◆ **DATA TO USE**
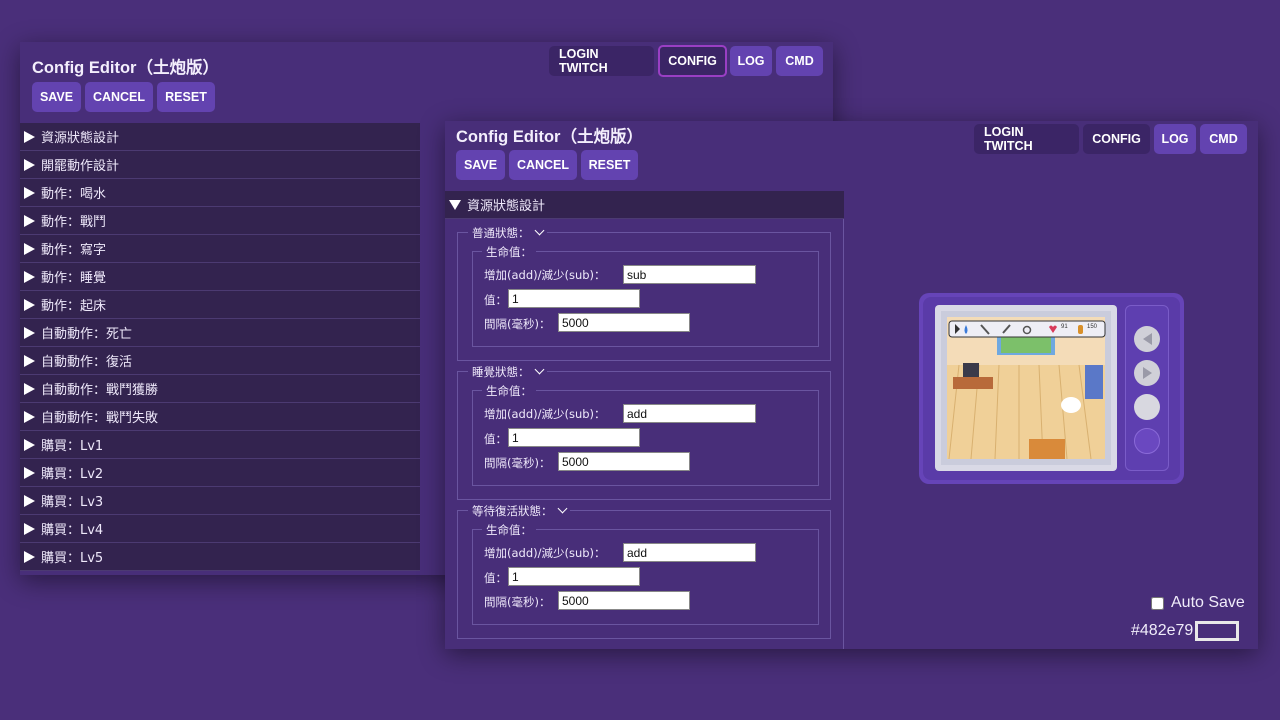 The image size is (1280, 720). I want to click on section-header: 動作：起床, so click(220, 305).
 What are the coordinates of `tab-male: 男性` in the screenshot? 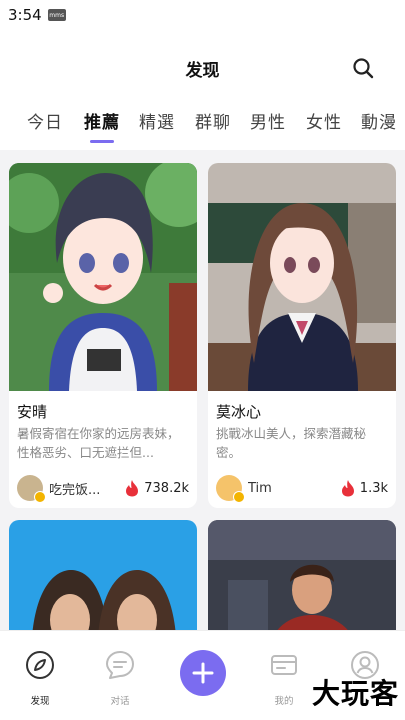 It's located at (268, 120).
...
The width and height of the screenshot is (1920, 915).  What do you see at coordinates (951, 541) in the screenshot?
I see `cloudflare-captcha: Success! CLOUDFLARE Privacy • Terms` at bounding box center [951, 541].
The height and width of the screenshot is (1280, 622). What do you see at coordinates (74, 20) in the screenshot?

◆ **EXERCISE BRIEF**
Copy the material word for word, starting with the line that contains "The width and" and going on through the line that contains "The height and", with both of those lines included.

◆ **SOLUTION TO THE PROBLEM**
The width and height of the screenshot is (1920, 915).  What do you see at coordinates (951, 541) in the screenshot?
I see `cloudflare-captcha: Success! CLOUDFLARE Privacy • Terms` at bounding box center [951, 541].
The height and width of the screenshot is (1280, 622). What do you see at coordinates (74, 20) in the screenshot?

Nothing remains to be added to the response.